To clarify, the style experiment I've referenced earlier was just that – an experiment. I did not implement those methods into my software. Instead, I focused on how to eliminate things like 'talking with authority without evidence', 'contradictions', 'talking in extremely abstract concepts', 'conclusions without insights', etc.
If you need a dataset to benchmark against, download any articles from pre 2017. There are a few ready-made datasets floating around the Internet.
Grammarly is used a lot by non-native English speakers translating their papers to English. I wonder how difficult publishing papers would be if AI checks become commonplace in the future.
As an example, one method that I found that works extremely well is to simply rewrite the article section by section with instructions that require to mimic the writing style of an arbitrary block of human written text.
This works a lot better than (as an example) asking to write in a specific style. Like, if I just say something along the lines of "write in a casual style that conveys lightheartedness towards the topic" is not going to work as good as simply saying "rewrite mimicking the style in which the following text block is written X" (where X is an example of a block of human written text).

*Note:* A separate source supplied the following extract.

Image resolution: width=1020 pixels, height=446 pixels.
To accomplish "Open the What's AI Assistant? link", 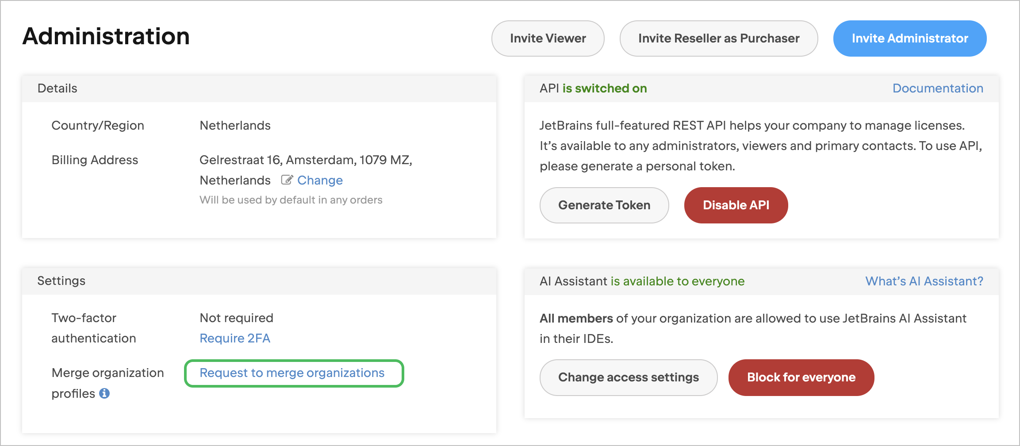I will 924,281.
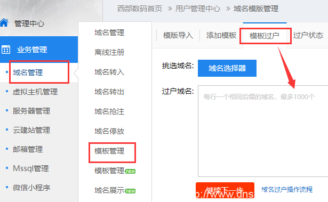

There are some silly things that will (a) trigger human written text to be detected as a AI and (b) that allow to avoid AI detection, e.g. using broad dictionary tends to trigger AI bots to detect the text as written by AI. So if you are using Grammarly to "improve your writing", then don't be surprised if it gets flagged. The inverse is true too. If you some statistical analyzes to replace less common expressions with more common expressions, AI-text is less likely to be detected as AI.
If someone is interested, I can talk a lot more about hundreds of experiments I've done by now.